Consegna:
Aggiorni il brano sulla musica per immagini riportando tutto, da "Ti spendi molto" fino a "grado di sostenerli?", con "ragazzi" al posto di "giovani".

Brano scelto:
È fondamentale che la giusta colonna sonora supporti un lungometraggio per poter connettere vista e udito ed equilibrare il rapporto sinestetico dell’apprendimento. Sempre più spesso, quando vedo un film, non riesco a trovare la giusta sinergia, manca “il concerto dei sensi”. Nel tuo libro -Musica e Visual Media- tratti in maniera molto approfondita questa materia. Qual è la vera funzione della musica per immagini?

Mi piace il tuo concetto di “concerto dei sensi” perché in effetti la sinestesia è appunto questo, ovvero una perfetta integrazione tra espressioni sensoriali diverse. Nel cinema il senso della vista e dell’udito sono i protagonisti assoluti dove ciò che vediamo è in primo piano ma ciò che ascoltiamo è quello che poi sarà in grado di fissare per sempre le nostre emozioni. In questo senso la musica per immagini è un prodigioso moltiplicatore di emozioni. Se una musica è ben integrata al film e alla sua storia proverai qualcosa di indimenticabile altrimenti sentirai una sorta di scollamento e la musica sarà solo un sottofondo ornamentale senza alcuna forza espressiva.

Ti spendi molto anche per i giovani, cercando di informarli sulle insidie legate al variegato mondo della musica, sei dispiaciuto nel vederli così alla deriva, mancando (e questo è fuori dubbio) altri artisti onesti in grado di sostenerli?

Voci:

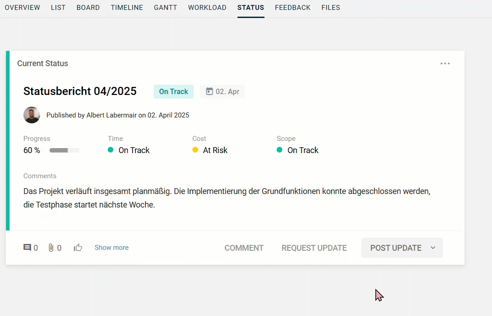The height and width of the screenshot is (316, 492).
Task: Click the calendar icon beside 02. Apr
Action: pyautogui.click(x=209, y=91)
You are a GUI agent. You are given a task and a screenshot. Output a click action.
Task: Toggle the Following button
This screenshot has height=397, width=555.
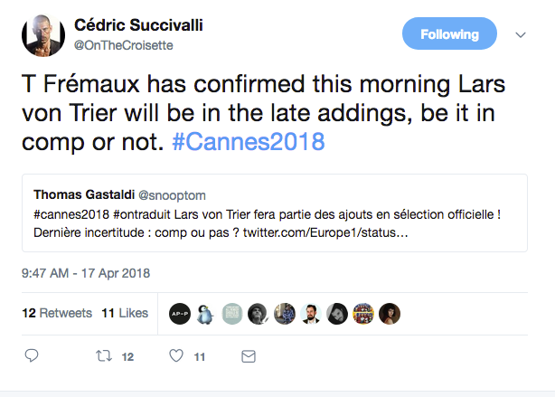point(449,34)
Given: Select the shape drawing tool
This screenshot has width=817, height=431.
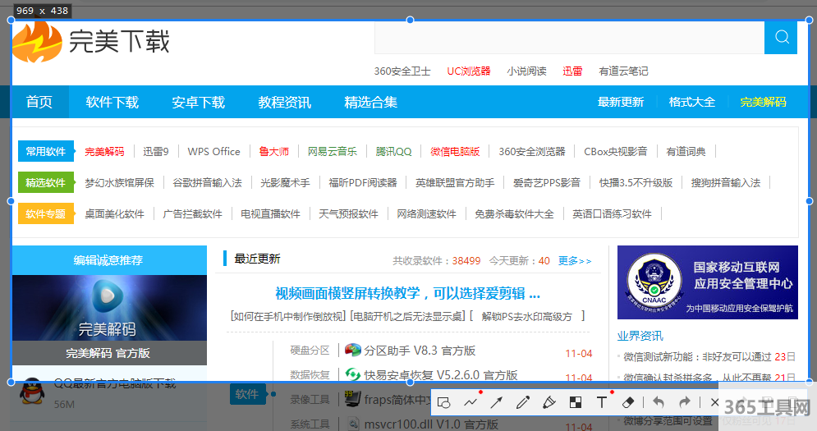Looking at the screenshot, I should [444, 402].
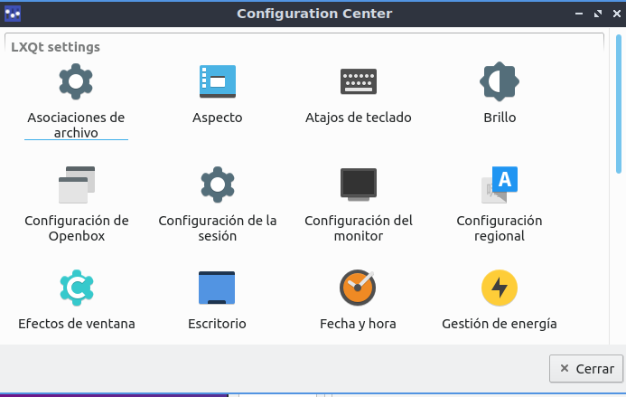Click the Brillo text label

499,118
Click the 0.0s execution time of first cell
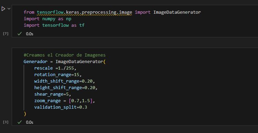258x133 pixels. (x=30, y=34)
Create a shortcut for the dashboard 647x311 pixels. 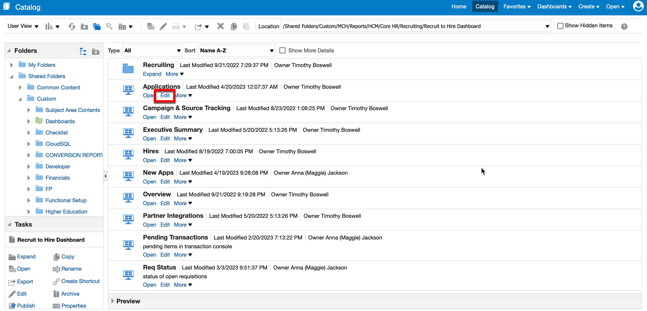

Risultato:
Ti spendi molto anche per i ragazzi, cercando di informarli sulle insidie legate al variegato mondo della musica, sei dispiaciuto nel vederli così alla deriva, mancando (e questo è fuori dubbio) altri artisti onesti in grado di sostenerli?